Text section ▸
--------------------

26rd edition of the Supercoppa Italiana

The 2022 Supercoppa Italiana (branded as the 2022 Supercoppa Italiana Ferrovie dello Stato Italiane for sponsorship reasons) was the 26rd edition of the Supercoppa Italiana. It was contested by Juventus, the 2021–22 Serie A and 2021–22 Coppa Italia champions and Roma, the runners-up of the two competitions.

The match was played in Parma at Stadio Ennio Tardini on 5 November 2022 and Roma won their first title. This edition was then first, since 2019's edition played between only two teams.

--------------------

Given material ▸
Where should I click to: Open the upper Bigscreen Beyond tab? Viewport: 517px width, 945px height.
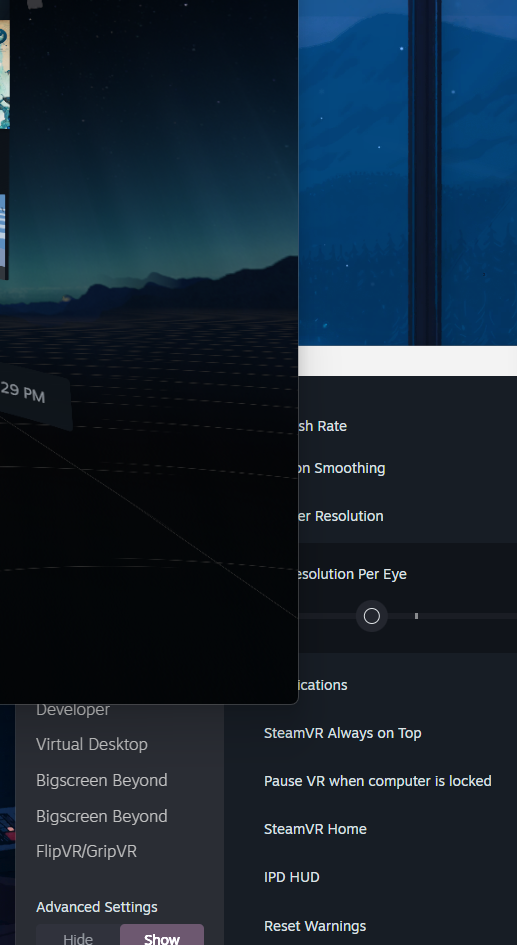click(102, 780)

--------------------

What to do ▸
A - Answer these questions using the text on the 2022 Supercoppa Italiana above, one per line:
(i) In which city and at which stadium was the match played?
(ii) Which team won the match?
(iii) Which two competitions had Juventus won in 2021–22?
B - Pick up the text on the 2022 Supercoppa Italiana at its final sentence and write what comes next.

Responses ▸
A -
(i) Parma, at Stadio Ennio Tardini
(ii) Roma
(iii) The 2021–22 Serie A and the 2021–22 Coppa Italia

B -
== Match ==

Juventus 1-1 Roma
  Juventus: Boattin 60'
  Roma: Giacinti 19'

| Man of the Match: ROU Camelia Ceasar
 Match rules *90 minutes. *30 minutes of extra time if necessary. *Penalty shoot-out if scores still level. *Maximum of twelve named substitutes. *Maximum of five substitutions, with a sixth allowed in extra time. |

== Broadcasting ==
Italian broadcasters La7 and La7d has secured linear and digital rights to domestic women's club football competitions for the 2021–22
and 2022–23 seasons as part of an extended rights deal with the Italian Football Federation, which includes Supercoppa Italiana.